This is an extract from a keynote address — Where Next with the National Curriculum? — given this morning by Professor Stuart Macintryre to the History Teachers Association of Australia conference History in the Making.

The inclusion of History as one of the first four subjects to be developed by the Australian Curriculum Assessment and Reporting Authority presents some unusual features.

English, mathematics and science are all enshrined as key learning areas in the various national statements on school education over the past two decades. All of them are taught, however adequately, across the years of schooling, and all of them are offered in the post-compulsory years.

The teaching of mathematics and science has been a subject of concern, partly for curricular reasons but more immediately because of the difficulty of recruiting and retaining qualified teachers. English enjoys the status of a compulsory subject, even if it has become a lightning-rod for anxieties fanned by the conservative alarmists — though I’m glad to say that Kevin Donnelly no longer occupies space in Rupert Murdoch’s national newspaper.

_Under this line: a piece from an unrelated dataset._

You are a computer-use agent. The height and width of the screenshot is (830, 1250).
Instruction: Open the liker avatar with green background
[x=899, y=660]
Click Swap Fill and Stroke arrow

History attracts some of that attention, but it has a far more marginal status. It is offered in some schools but not others, during the compulsory years of schooling, where it is often subsumed into SOSE. The enrolments in Years 11 and 12 have declined to a very low point, except in New South Wales where alone it is compulsory in the middle secondary years.

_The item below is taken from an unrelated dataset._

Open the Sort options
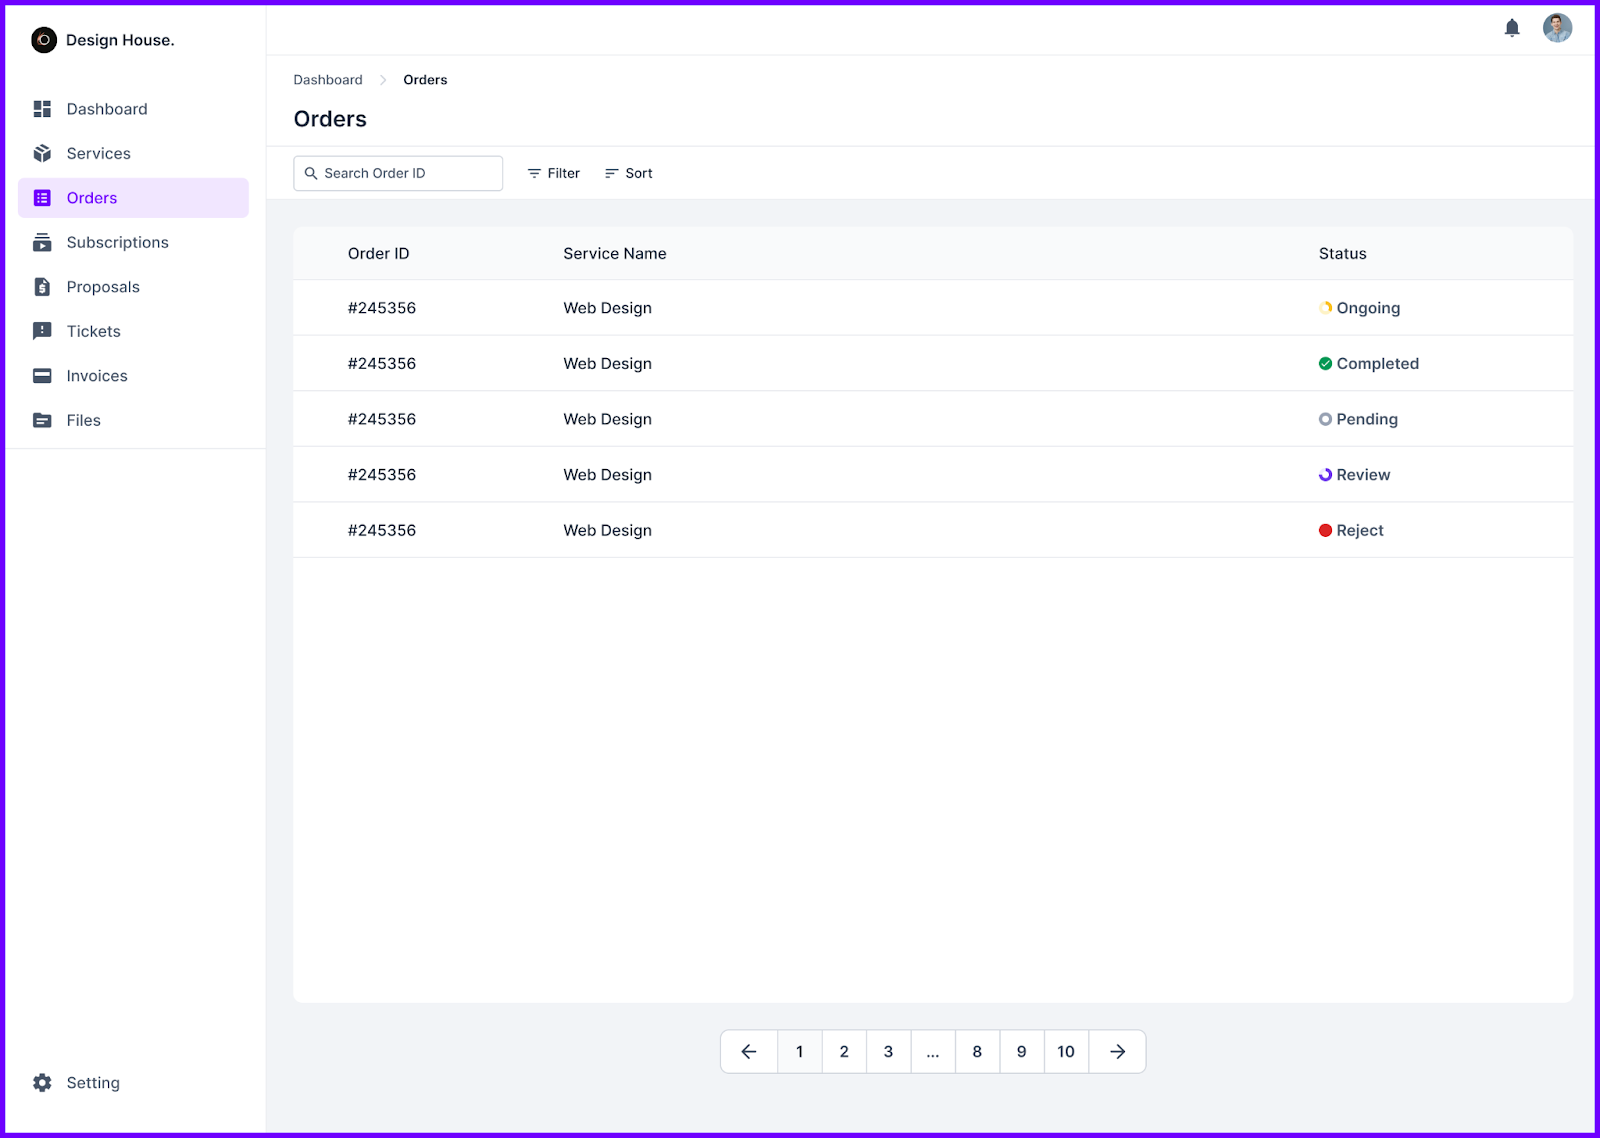[629, 173]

History shares the problem of maths and science in that it is often undertaken by teachers without training in the discipline. But unlike those subjects, there is no shortage of qualified graduates ready to undertake pre-service training. The problem is rather that education faculties and schools give limited attention to history teaching, and that the hiring practices of educational systems place a low premium on expertise in history. It is commonly assumed that anyone can take a history class.

This is a problem of both demand and supply. The Commonwealth is responsible for teacher training, the states are the largest employer, and both are in a position to ensure that history teachers are trained and employed. Nothing in the Bradley review, incidentally, much less the minister’s response to it, suggests the dereliction of duty by the universities is likely to be arrested.

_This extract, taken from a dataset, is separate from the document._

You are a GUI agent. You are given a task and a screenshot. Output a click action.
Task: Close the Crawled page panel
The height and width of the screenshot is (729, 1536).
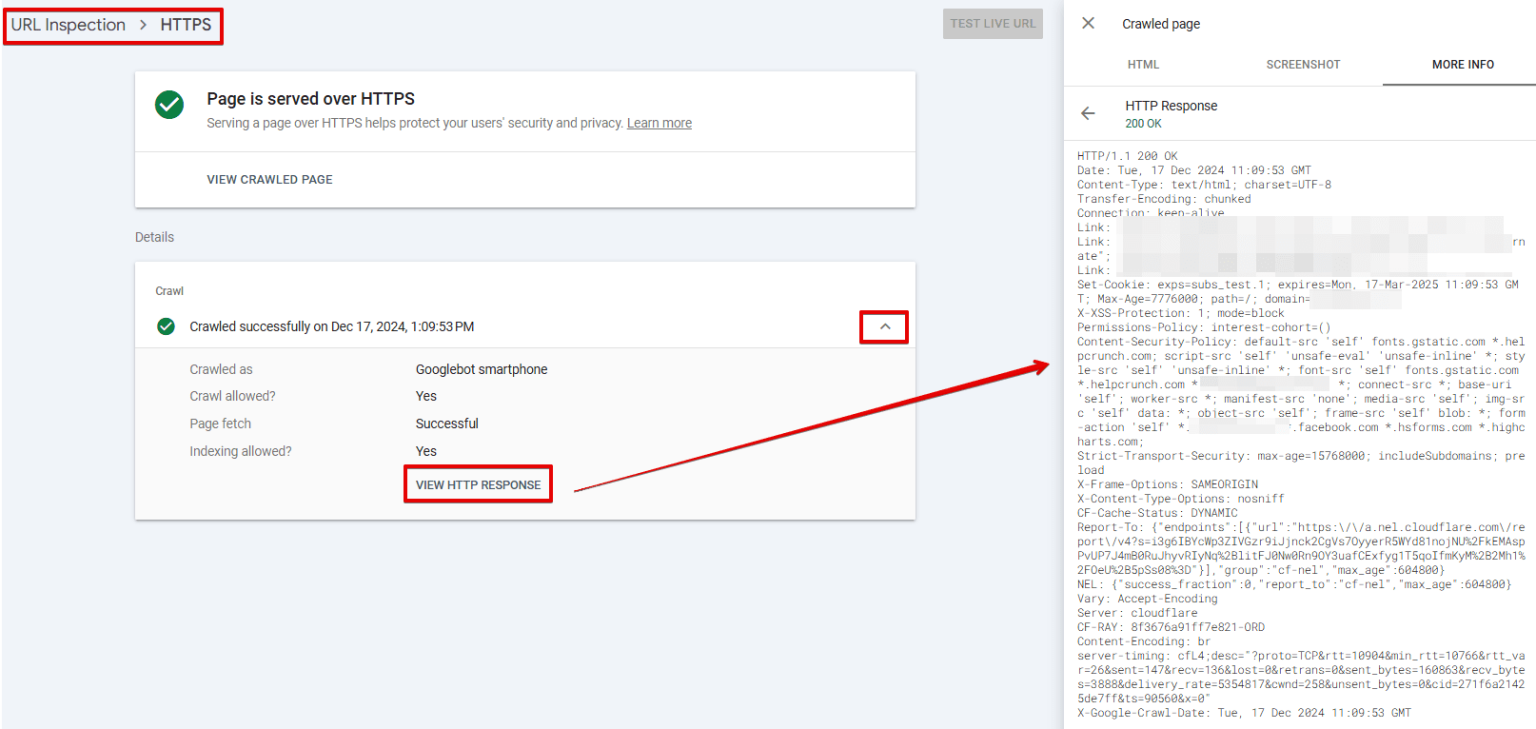[x=1088, y=23]
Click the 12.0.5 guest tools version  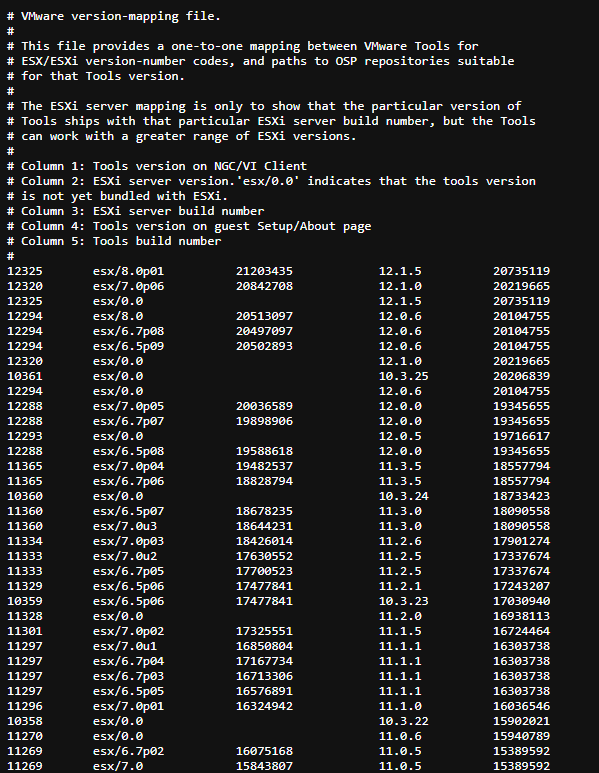coord(400,436)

One of the immediate challenges of establishing a national history curriculum is thus that we start from a very low base. At present only a minority of students have the advantage of learning history with a qualified history teacher. If the subject is to be taken up and taught systematically and sequentially, there are serious implications both for in-service professional development [which I gather is now called learning development in Victoria] and for the pre-service preparation of teachers.

And the implications for the curriculum are also substantial. Since we start from a low base, we can assume little. As the curriculum is developed and implemented, it will clearly be necessary to pay substantial attention to the resources and support that will be needed.

Professor Macintyre has been the Ernest Scott Professor of History at the University of Melbourne since 1990, and was Dean of the Faculty of Arts from 1999 to 2006. He is a former president of the Australian Historical Association and has served terms on the councils of the National Library of Australia and the State Library of Victoria. He is currently president of the Academy of the Social Sciences.